[DEINE AUFGABE] Wandle die Daten von der Zeile mit „Task: Click the scrollbar“ bis zur Zeile mit „Action: [353, 216]“ in eine CSV mit den Spalten „eingabe“ und „ausgabe“ um. Jede Anweisung bekommt eine eigene Zeile mit ihrem Text und ihrer Antwort, jedes Feld in Anführungszeichen, Zeilenumbrüche durch Leerzeichen ersetzt.

Daten zum Auffinden von Wörtern und Elementen
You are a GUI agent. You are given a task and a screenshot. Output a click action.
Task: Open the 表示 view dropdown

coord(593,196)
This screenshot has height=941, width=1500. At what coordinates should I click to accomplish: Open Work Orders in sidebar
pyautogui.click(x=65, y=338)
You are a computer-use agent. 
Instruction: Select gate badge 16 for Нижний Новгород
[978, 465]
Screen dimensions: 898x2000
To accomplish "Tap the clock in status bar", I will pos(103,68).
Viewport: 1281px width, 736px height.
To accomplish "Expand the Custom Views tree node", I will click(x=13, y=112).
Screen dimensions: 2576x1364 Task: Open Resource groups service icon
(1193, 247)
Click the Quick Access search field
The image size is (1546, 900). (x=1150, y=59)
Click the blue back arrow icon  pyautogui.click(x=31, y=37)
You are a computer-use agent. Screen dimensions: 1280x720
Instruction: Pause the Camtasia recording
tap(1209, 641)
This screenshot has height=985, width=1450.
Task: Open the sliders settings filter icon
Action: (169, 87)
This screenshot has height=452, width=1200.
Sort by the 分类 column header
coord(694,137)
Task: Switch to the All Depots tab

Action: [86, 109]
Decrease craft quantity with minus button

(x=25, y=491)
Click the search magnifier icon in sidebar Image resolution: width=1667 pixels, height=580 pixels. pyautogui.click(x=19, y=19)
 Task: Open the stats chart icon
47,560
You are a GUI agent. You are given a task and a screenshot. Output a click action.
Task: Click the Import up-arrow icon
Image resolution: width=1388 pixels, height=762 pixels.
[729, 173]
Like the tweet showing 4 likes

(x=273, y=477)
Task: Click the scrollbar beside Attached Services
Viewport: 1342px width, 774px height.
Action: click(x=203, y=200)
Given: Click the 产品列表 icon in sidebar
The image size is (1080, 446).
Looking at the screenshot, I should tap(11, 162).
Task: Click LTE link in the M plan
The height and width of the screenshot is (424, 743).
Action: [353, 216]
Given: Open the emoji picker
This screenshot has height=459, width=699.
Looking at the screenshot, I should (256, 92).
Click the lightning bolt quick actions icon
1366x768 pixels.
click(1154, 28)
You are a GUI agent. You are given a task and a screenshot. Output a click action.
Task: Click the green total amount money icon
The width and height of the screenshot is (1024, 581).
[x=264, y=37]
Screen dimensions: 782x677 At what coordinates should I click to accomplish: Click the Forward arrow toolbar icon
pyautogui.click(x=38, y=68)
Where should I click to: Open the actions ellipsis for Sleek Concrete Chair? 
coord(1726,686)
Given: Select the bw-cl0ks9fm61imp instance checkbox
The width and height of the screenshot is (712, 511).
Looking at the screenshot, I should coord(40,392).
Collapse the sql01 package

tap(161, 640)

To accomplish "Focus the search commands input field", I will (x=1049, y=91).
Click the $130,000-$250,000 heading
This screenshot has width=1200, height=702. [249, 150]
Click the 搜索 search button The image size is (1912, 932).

[DIE ANTWORT]
eingabe,ausgabe
"Task: Click the scrollbar beside Attached Services Viewport: 1342px width, 774px height.","Action: click(x=203, y=200)"
"Given: Click the 产品列表 icon in sidebar The image size is (1080, 446).","Looking at the screenshot, I should tap(11, 162)."
"Task: Click LTE link in the M plan The height and width of the screenshot is (424, 743).","Action: [353, 216]"